● **LISTED ENTRIES**:
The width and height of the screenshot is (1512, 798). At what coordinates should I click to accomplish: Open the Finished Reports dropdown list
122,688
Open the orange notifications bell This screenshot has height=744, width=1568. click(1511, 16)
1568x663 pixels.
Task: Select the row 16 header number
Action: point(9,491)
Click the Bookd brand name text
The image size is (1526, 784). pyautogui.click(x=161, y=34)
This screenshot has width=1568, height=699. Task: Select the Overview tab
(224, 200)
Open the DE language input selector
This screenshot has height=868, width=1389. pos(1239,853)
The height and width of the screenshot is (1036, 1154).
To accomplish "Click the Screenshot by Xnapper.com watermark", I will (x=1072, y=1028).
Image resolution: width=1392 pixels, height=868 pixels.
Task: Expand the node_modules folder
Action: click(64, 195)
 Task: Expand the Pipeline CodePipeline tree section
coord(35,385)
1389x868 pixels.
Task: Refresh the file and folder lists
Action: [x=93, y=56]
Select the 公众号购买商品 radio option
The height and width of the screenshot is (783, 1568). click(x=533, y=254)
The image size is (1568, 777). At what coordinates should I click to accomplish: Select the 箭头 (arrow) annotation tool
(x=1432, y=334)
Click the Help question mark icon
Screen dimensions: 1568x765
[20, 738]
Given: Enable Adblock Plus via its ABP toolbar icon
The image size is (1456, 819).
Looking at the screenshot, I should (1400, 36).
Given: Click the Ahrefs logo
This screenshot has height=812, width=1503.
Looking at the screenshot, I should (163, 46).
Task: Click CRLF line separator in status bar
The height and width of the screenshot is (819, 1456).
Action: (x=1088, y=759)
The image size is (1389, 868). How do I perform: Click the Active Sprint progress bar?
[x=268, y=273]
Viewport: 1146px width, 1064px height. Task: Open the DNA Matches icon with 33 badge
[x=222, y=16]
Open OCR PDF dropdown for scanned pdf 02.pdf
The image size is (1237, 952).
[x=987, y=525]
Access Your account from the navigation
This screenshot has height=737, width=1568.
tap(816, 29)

● **EXERCISE PROMPT**:
Please give back all of the material above exactly as it was written.

● **WRITTEN REPLY**:
The width and height of the screenshot is (1512, 798). At what coordinates should I click to accomplish: Open the Finished Reports dropdown list
122,688
Open the orange notifications bell This screenshot has height=744, width=1568. click(1511, 16)
1568x663 pixels.
Task: Select the row 16 header number
Action: point(9,491)
Click the Bookd brand name text
The image size is (1526, 784). pyautogui.click(x=161, y=34)
This screenshot has width=1568, height=699. Task: Select the Overview tab
(224, 200)
Open the DE language input selector
This screenshot has height=868, width=1389. pos(1239,853)
The height and width of the screenshot is (1036, 1154).
To accomplish "Click the Screenshot by Xnapper.com watermark", I will (x=1072, y=1028).
Image resolution: width=1392 pixels, height=868 pixels.
Task: Expand the node_modules folder
Action: click(64, 195)
 Task: Expand the Pipeline CodePipeline tree section
coord(35,385)
1389x868 pixels.
Task: Refresh the file and folder lists
Action: [x=93, y=56]
Select the 公众号购买商品 radio option
The height and width of the screenshot is (783, 1568). click(x=533, y=254)
The image size is (1568, 777). At what coordinates should I click to accomplish: Select the 箭头 (arrow) annotation tool
(x=1432, y=334)
Click the Help question mark icon
Screen dimensions: 1568x765
[20, 738]
Given: Enable Adblock Plus via its ABP toolbar icon
The image size is (1456, 819).
Looking at the screenshot, I should (1400, 36).
Given: Click the Ahrefs logo
This screenshot has height=812, width=1503.
Looking at the screenshot, I should (163, 46).
Task: Click CRLF line separator in status bar
The height and width of the screenshot is (819, 1456).
Action: (x=1088, y=759)
The image size is (1389, 868). How do I perform: Click the Active Sprint progress bar?
[x=268, y=273]
Viewport: 1146px width, 1064px height. Task: Open the DNA Matches icon with 33 badge
[x=222, y=16]
Open OCR PDF dropdown for scanned pdf 02.pdf
The image size is (1237, 952).
[x=987, y=525]
Access Your account from the navigation
This screenshot has height=737, width=1568.
tap(816, 29)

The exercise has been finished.